- _What to do_
- 1) Do these statements agree with the food delivery passage? (a) Delivery is booming in Australia. (b) Takeaway is never acceptable. (c) Small restaurants are expensive places to meet friends. Answer yes or no for each and quote the deciding words.
- 2) Can you copy the food delivery passage word for word from "So the times" to "all that packaging."?

- _Passage to read_
==========

So the times they are a-changing.
"The delivery world is booming in Australia. A combination of changing habits, busy lifestyles, readily available courier services and the COVID-19 pandemic has left people far more likely to order food to their house rather than make the trek down to the restaurant itself." Chef Collective
Which is bad news for your local small restaurants - mostly the ethnic ones, that have always, at least partially, relied on take-away. We need these places. They bring diversity and vibrancy to our neighbourhoods. They are relatively cheap options as places to meet with friends and family, try new foods that you don't know how to cook yourself, and just generally make the world a more interesting place. So get out there and support them - and takeaway is alright as long as you go and collect it yourself.
And I didn't even mention the awfulness of all that packaging.

==========

- _Provided material_
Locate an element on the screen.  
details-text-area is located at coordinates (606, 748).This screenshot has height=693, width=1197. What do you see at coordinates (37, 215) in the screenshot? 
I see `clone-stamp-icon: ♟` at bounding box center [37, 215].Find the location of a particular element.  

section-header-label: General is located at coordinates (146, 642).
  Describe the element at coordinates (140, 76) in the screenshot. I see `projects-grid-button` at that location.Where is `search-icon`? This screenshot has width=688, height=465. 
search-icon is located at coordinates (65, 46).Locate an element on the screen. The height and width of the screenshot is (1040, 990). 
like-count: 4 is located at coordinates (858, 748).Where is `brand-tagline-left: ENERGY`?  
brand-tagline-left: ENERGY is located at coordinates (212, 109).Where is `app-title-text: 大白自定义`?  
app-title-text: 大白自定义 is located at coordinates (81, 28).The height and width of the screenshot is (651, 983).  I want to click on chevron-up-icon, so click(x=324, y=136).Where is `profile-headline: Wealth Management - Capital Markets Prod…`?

==========

- _Per-task answers_
- 1)
(a) Yes: "The delivery world is booming in Australia."
(b) No: "takeaway is alright as long as you go and collect it yourself."
(c) No: "They are relatively cheap options as places to meet with friends and family"

- 2)
So the times they are a-changing.
"The delivery world is booming in Australia. A combination of changing habits, busy lifestyles, readily available courier services and the COVID-19 pandemic has left people far more likely to order food to their house rather than make the trek down to the restaurant itself." Chef Collective
Which is bad news for your local small restaurants - mostly the ethnic ones, that have always, at least partially, relied on take-away. We need these places. They bring diversity and vibrancy to our neighbourhoods. They are relatively cheap options as places to meet with friends and family, try new foods that you don't know how to cook yourself, and just generally make the world a more interesting place. So get out there and support them - and takeaway is alright as long as you go and collect it yourself.
And I didn't even mention the awfulness of all that packaging.